[Opening Input material section]
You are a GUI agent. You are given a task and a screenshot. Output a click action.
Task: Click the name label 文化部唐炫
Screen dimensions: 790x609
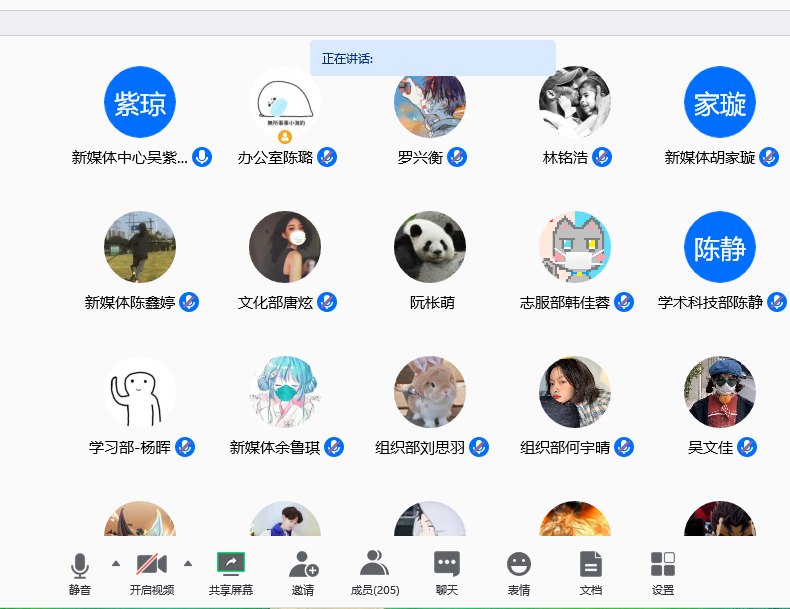tap(275, 302)
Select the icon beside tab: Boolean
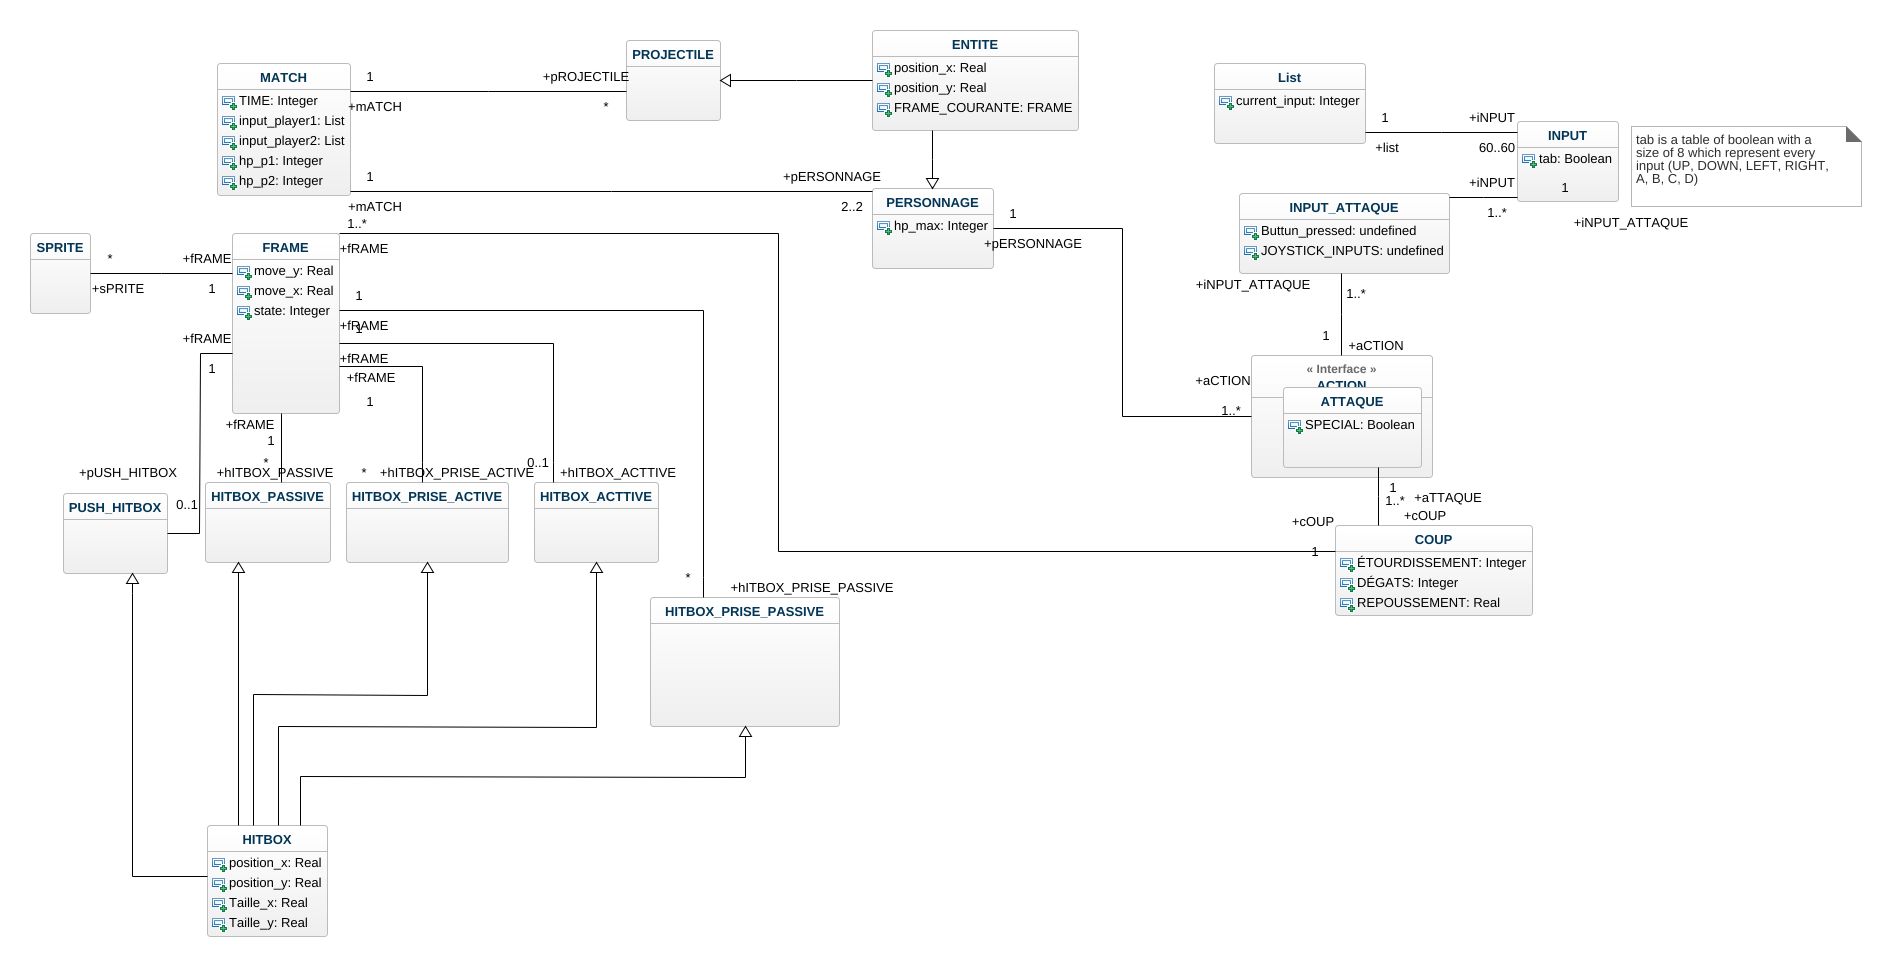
[Closing Input material section]
◆ What is being asked: Only the pictures may be dropped when you copy the data above; everything else stays exact.

◆ Exercise result:
You are a GUI agent. You are given a task and a screenshot. Output a click action.
Task: Click the name label 文化部唐炫
Screen dimensions: 790x609
tap(275, 302)
Select the icon beside tab: Boolean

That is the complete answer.